2.4：上機測序。通過前面的步驟，我們從患者身上的一塊腫瘤組織或者一管血開始，然後分離提純我們需要的基因組DNA，再把這些DNA打成小片段，然後再在這些DNA小片段兩頭接上識別標記和測序接頭，最後再通過基因捕獲技術篩選出目的DNA，根據需求PCR擴增。通過這麼多步驟，就是為上機測序做準備。一句話，上機測序的過程就是讀取這些DNA小片段的序列，如ATCTGGCTT...(~160bp)，這樣萬級、億級的DNA片段個數。至於這些DNA片段是怎麼樣在機器上被測出來的，這又是個大問題，我在《液體活檢有哪些》這篇文章有簡要說明，這裡不管它，畢竟世界上那麼多事情，哪有想管就管得了的呢？至此，實驗部分結束。

程序三：信息分析部分

3.1：下機數據識別。數以億計的DNA小片段，一大餅，雜亂無章，很多情況是幾十個患者的樣本都一起的，更亂。一句話，這個步驟將屬於不同患者的DNA小片段放進不同的盒子里，分類。

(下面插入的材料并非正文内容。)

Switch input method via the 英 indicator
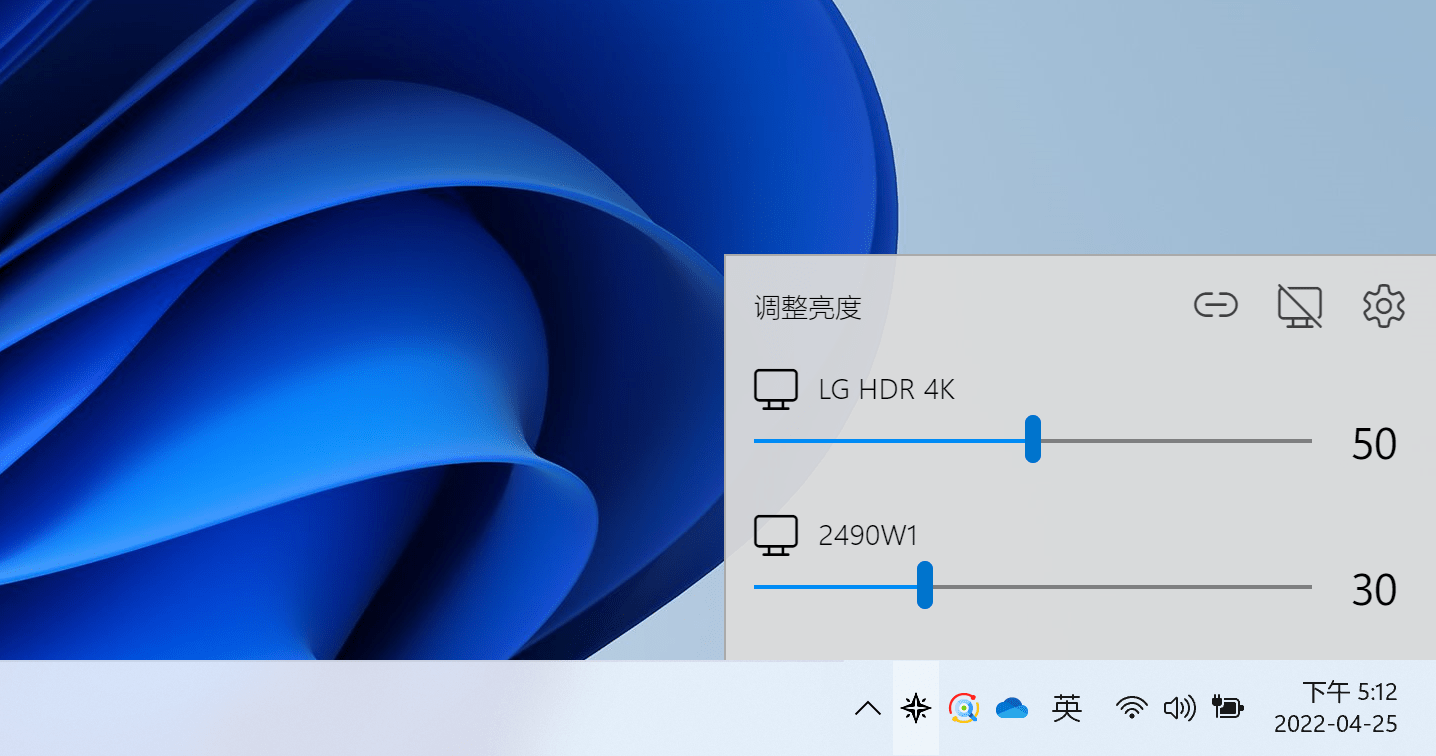The image size is (1436, 756). point(1067,709)
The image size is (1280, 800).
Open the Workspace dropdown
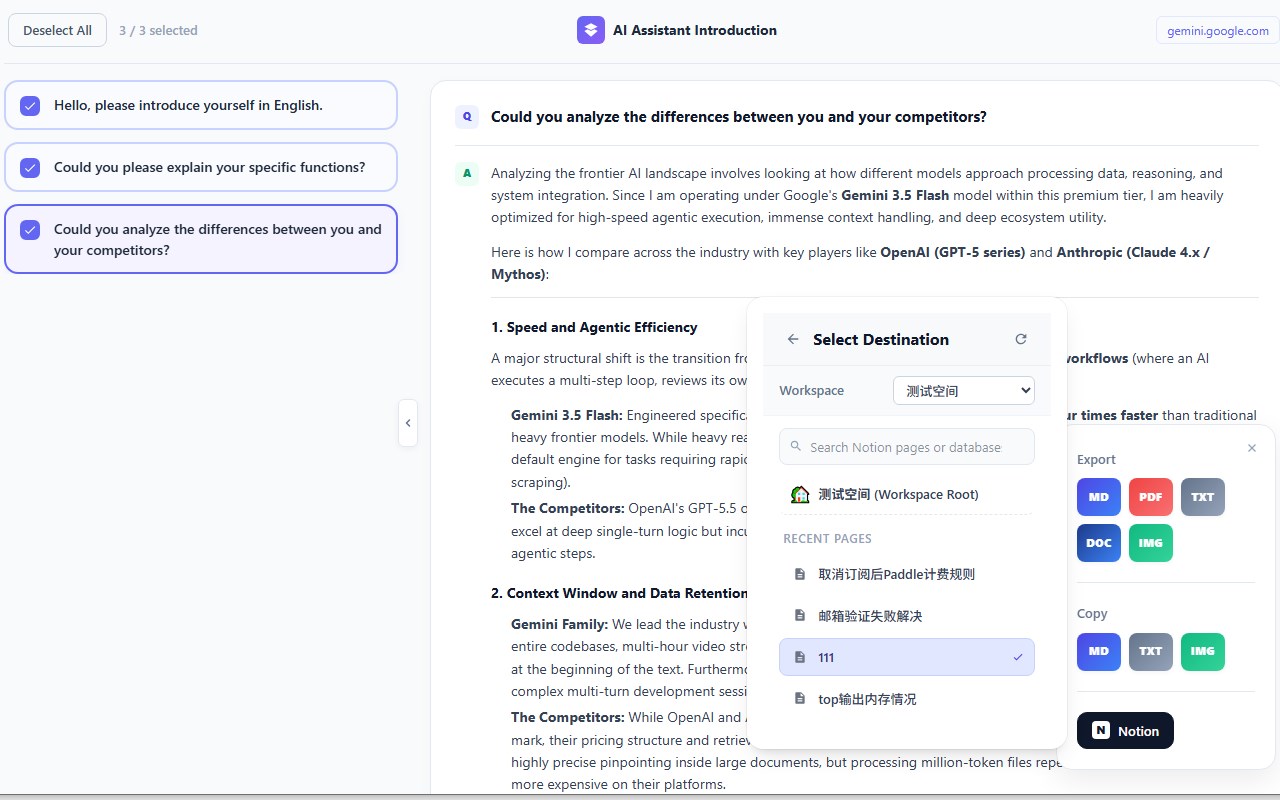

這是怎麼實現的呢？我們在構建文庫的加接頭步驟時，同時加上了Barcode序列，同一個患者使用同一個Barcode，不同的患者使用不同的Barcode，那麼計算機通過這個Barcode輕鬆識別然後放進不同的盒子里。值得注意的是，DNA是兩條鏈，有的公司會兩條鏈同時測序以增加準確性，因此一個A患者會有兩個盒子屬於他（A1：正義鏈的DNA小片段集合；A2：反義鏈的DNA小片段集合）。還值得注意的是，如果樣本是血液，有的公司會同時檢測cfDNA和gDNA，那麼一個B患者就會有四個盒子屬於他（B1，B2，B3，B4）。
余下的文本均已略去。